--- Task prompt ---
Please reproduce each of the entries below exactly as they appear.

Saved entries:
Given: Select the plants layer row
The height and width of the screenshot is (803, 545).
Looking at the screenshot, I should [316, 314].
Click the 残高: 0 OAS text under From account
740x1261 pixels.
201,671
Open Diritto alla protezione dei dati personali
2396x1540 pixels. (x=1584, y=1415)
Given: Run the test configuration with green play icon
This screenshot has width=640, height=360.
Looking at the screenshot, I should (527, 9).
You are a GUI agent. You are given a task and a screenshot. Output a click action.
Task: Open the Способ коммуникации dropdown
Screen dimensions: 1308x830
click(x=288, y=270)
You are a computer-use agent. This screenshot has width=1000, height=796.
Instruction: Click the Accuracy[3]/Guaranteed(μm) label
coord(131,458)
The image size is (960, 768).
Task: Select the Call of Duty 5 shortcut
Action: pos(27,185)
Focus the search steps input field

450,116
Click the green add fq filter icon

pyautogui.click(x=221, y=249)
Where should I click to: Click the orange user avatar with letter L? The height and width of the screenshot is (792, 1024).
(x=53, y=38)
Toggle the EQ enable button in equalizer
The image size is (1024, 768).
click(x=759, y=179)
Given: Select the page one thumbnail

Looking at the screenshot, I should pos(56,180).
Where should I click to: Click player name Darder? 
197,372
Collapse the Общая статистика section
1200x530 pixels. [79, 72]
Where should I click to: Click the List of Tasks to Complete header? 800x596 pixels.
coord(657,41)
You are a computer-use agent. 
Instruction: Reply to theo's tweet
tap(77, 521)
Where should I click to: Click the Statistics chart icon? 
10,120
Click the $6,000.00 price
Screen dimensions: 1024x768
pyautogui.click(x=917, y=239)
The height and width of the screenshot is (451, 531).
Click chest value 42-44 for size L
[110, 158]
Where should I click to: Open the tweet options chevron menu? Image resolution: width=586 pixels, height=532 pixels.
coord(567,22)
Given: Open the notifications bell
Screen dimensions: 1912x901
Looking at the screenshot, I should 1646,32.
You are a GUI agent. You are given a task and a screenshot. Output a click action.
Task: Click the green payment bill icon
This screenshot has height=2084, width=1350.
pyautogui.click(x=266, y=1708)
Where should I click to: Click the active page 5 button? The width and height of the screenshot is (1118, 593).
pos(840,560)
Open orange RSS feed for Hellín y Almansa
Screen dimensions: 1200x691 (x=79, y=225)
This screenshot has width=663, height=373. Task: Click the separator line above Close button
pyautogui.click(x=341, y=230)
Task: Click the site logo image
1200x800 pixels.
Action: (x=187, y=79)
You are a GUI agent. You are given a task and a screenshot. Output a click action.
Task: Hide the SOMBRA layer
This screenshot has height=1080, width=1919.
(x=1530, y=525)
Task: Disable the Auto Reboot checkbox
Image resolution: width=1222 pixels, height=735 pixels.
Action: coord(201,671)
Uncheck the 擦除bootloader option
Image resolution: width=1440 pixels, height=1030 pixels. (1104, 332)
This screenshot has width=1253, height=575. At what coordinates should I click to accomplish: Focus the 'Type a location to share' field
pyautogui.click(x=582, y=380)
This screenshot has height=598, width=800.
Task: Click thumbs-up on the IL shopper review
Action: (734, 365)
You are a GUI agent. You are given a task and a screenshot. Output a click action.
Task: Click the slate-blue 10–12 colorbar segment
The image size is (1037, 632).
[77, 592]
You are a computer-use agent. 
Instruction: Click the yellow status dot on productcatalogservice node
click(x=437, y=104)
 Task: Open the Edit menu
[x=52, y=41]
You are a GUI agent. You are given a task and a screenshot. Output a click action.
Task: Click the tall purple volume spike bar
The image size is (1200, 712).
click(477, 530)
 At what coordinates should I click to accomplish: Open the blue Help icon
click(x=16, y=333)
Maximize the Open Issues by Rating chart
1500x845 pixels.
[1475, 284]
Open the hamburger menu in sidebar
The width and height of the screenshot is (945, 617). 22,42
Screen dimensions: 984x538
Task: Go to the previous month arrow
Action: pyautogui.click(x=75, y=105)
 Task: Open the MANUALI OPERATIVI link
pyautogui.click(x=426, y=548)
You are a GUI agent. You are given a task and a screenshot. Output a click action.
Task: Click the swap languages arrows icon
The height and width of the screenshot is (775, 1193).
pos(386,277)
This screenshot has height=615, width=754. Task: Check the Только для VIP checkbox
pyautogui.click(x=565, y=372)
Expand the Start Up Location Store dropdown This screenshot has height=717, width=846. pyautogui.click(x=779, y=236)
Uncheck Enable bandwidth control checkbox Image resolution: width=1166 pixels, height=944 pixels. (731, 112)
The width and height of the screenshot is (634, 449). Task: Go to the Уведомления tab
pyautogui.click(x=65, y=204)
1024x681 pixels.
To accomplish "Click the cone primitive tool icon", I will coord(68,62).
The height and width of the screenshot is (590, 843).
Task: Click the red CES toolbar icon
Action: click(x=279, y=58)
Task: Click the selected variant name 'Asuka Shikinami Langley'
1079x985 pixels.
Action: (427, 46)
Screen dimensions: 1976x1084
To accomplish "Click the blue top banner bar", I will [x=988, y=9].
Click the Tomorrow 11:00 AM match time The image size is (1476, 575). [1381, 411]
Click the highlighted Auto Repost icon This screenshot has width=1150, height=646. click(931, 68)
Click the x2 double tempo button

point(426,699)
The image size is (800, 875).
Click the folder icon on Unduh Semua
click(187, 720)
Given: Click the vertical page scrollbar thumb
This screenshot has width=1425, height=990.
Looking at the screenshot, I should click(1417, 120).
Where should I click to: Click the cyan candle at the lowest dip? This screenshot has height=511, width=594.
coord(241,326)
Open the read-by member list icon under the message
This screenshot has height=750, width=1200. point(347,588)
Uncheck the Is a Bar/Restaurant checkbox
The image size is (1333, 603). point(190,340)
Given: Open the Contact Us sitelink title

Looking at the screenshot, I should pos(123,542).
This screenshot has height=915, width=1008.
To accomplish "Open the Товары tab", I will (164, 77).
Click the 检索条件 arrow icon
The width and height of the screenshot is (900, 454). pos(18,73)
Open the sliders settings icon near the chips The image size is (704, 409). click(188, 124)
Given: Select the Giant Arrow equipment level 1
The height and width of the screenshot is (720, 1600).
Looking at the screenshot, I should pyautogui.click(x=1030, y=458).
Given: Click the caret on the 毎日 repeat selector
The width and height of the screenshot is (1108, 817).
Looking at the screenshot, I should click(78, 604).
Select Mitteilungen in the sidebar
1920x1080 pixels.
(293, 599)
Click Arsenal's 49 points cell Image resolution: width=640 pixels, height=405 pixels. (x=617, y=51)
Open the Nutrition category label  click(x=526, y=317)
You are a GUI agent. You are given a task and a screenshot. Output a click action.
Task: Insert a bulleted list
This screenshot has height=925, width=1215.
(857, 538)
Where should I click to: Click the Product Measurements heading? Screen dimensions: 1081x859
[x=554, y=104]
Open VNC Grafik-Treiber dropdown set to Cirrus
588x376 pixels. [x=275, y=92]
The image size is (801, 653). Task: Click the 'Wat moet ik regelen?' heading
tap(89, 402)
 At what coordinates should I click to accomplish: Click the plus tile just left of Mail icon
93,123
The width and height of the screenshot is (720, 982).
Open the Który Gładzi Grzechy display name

--- Completed task ---
Given: Select the plants layer row
The height and width of the screenshot is (803, 545).
Looking at the screenshot, I should [316, 314].
Click the 残高: 0 OAS text under From account
740x1261 pixels.
201,671
Open Diritto alla protezione dei dati personali
2396x1540 pixels. (x=1584, y=1415)
Given: Run the test configuration with green play icon
This screenshot has width=640, height=360.
Looking at the screenshot, I should (527, 9).
You are a GUI agent. You are given a task and a screenshot. Output a click action.
Task: Open the Способ коммуникации dropdown
Screen dimensions: 1308x830
click(x=288, y=270)
You are a computer-use agent. This screenshot has width=1000, height=796.
Instruction: Click the Accuracy[3]/Guaranteed(μm) label
coord(131,458)
The image size is (960, 768).
Task: Select the Call of Duty 5 shortcut
Action: pos(27,185)
Focus the search steps input field

450,116
Click the green add fq filter icon

pyautogui.click(x=221, y=249)
Where should I click to: Click the orange user avatar with letter L? The height and width of the screenshot is (792, 1024).
(x=53, y=38)
Toggle the EQ enable button in equalizer
The image size is (1024, 768).
click(x=759, y=179)
Given: Select the page one thumbnail

Looking at the screenshot, I should pos(56,180).
Where should I click to: Click player name Darder? 
197,372
Collapse the Общая статистика section
1200x530 pixels. [79, 72]
Where should I click to: Click the List of Tasks to Complete header? 800x596 pixels.
coord(657,41)
You are a computer-use agent. 
Instruction: Reply to theo's tweet
tap(77, 521)
Where should I click to: Click the Statistics chart icon? 
10,120
Click the $6,000.00 price
Screen dimensions: 1024x768
pyautogui.click(x=917, y=239)
The height and width of the screenshot is (451, 531).
Click chest value 42-44 for size L
[110, 158]
Where should I click to: Open the tweet options chevron menu? Image resolution: width=586 pixels, height=532 pixels.
coord(567,22)
Given: Open the notifications bell
Screen dimensions: 1912x901
Looking at the screenshot, I should 1646,32.
You are a GUI agent. You are given a task and a screenshot. Output a click action.
Task: Click the green payment bill icon
This screenshot has height=2084, width=1350.
pyautogui.click(x=266, y=1708)
Where should I click to: Click the active page 5 button? The width and height of the screenshot is (1118, 593).
pos(840,560)
Open orange RSS feed for Hellín y Almansa
Screen dimensions: 1200x691 (x=79, y=225)
This screenshot has width=663, height=373. Task: Click the separator line above Close button
pyautogui.click(x=341, y=230)
Task: Click the site logo image
1200x800 pixels.
Action: (x=187, y=79)
You are a GUI agent. You are given a task and a screenshot. Output a click action.
Task: Hide the SOMBRA layer
This screenshot has height=1080, width=1919.
(x=1530, y=525)
Task: Disable the Auto Reboot checkbox
Image resolution: width=1222 pixels, height=735 pixels.
Action: coord(201,671)
Uncheck the 擦除bootloader option
Image resolution: width=1440 pixels, height=1030 pixels. (1104, 332)
This screenshot has width=1253, height=575. At what coordinates should I click to accomplish: Focus the 'Type a location to share' field
pyautogui.click(x=582, y=380)
This screenshot has height=598, width=800.
Task: Click thumbs-up on the IL shopper review
Action: (734, 365)
You are a GUI agent. You are given a task and a screenshot. Output a click action.
Task: Click the slate-blue 10–12 colorbar segment
The image size is (1037, 632).
[77, 592]
You are a computer-use agent. 
Instruction: Click the yellow status dot on productcatalogservice node
click(x=437, y=104)
 Task: Open the Edit menu
[x=52, y=41]
You are a GUI agent. You are given a task and a screenshot. Output a click action.
Task: Click the tall purple volume spike bar
The image size is (1200, 712).
click(477, 530)
 At what coordinates should I click to accomplish: Open the blue Help icon
click(x=16, y=333)
Maximize the Open Issues by Rating chart
1500x845 pixels.
[1475, 284]
Open the hamburger menu in sidebar
The width and height of the screenshot is (945, 617). 22,42
Screen dimensions: 984x538
Task: Go to the previous month arrow
Action: pyautogui.click(x=75, y=105)
 Task: Open the MANUALI OPERATIVI link
pyautogui.click(x=426, y=548)
You are a GUI agent. You are given a task and a screenshot. Output a click action.
Task: Click the swap languages arrows icon
The height and width of the screenshot is (775, 1193).
pos(386,277)
This screenshot has height=615, width=754. Task: Check the Только для VIP checkbox
pyautogui.click(x=565, y=372)
Expand the Start Up Location Store dropdown This screenshot has height=717, width=846. pyautogui.click(x=779, y=236)
Uncheck Enable bandwidth control checkbox Image resolution: width=1166 pixels, height=944 pixels. (731, 112)
The width and height of the screenshot is (634, 449). Task: Go to the Уведомления tab
pyautogui.click(x=65, y=204)
1024x681 pixels.
To accomplish "Click the cone primitive tool icon", I will coord(68,62).
The height and width of the screenshot is (590, 843).
Task: Click the red CES toolbar icon
Action: click(x=279, y=58)
Task: Click the selected variant name 'Asuka Shikinami Langley'
1079x985 pixels.
Action: (427, 46)
Screen dimensions: 1976x1084
To accomplish "Click the blue top banner bar", I will [x=988, y=9].
Click the Tomorrow 11:00 AM match time The image size is (1476, 575). [1381, 411]
Click the highlighted Auto Repost icon This screenshot has width=1150, height=646. click(931, 68)
Click the x2 double tempo button

point(426,699)
The image size is (800, 875).
Click the folder icon on Unduh Semua
click(187, 720)
Given: Click the vertical page scrollbar thumb
This screenshot has width=1425, height=990.
Looking at the screenshot, I should click(1417, 120).
Where should I click to: Click the cyan candle at the lowest dip? This screenshot has height=511, width=594.
coord(241,326)
Open the read-by member list icon under the message
This screenshot has height=750, width=1200. point(347,588)
Uncheck the Is a Bar/Restaurant checkbox
The image size is (1333, 603). point(190,340)
Given: Open the Contact Us sitelink title

Looking at the screenshot, I should pos(123,542).
This screenshot has height=915, width=1008.
To accomplish "Open the Товары tab", I will (164, 77).
Click the 检索条件 arrow icon
The width and height of the screenshot is (900, 454). pos(18,73)
Open the sliders settings icon near the chips The image size is (704, 409). click(188, 124)
Given: Select the Giant Arrow equipment level 1
The height and width of the screenshot is (720, 1600).
Looking at the screenshot, I should pyautogui.click(x=1030, y=458).
Given: Click the caret on the 毎日 repeat selector
The width and height of the screenshot is (1108, 817).
Looking at the screenshot, I should click(78, 604).
Select Mitteilungen in the sidebar
1920x1080 pixels.
(293, 599)
Click Arsenal's 49 points cell Image resolution: width=640 pixels, height=405 pixels. (x=617, y=51)
Open the Nutrition category label  click(x=526, y=317)
You are a GUI agent. You are given a task and a screenshot. Output a click action.
Task: Insert a bulleted list
This screenshot has height=925, width=1215.
(857, 538)
Where should I click to: Click the Product Measurements heading? Screen dimensions: 1081x859
[x=554, y=104]
Open VNC Grafik-Treiber dropdown set to Cirrus
588x376 pixels. [x=275, y=92]
The image size is (801, 653). Task: Click the 'Wat moet ik regelen?' heading
tap(89, 402)
 At what coordinates should I click to accomplish: Click the plus tile just left of Mail icon
93,123
The width and height of the screenshot is (720, 982).
Open the Który Gładzi Grzechy display name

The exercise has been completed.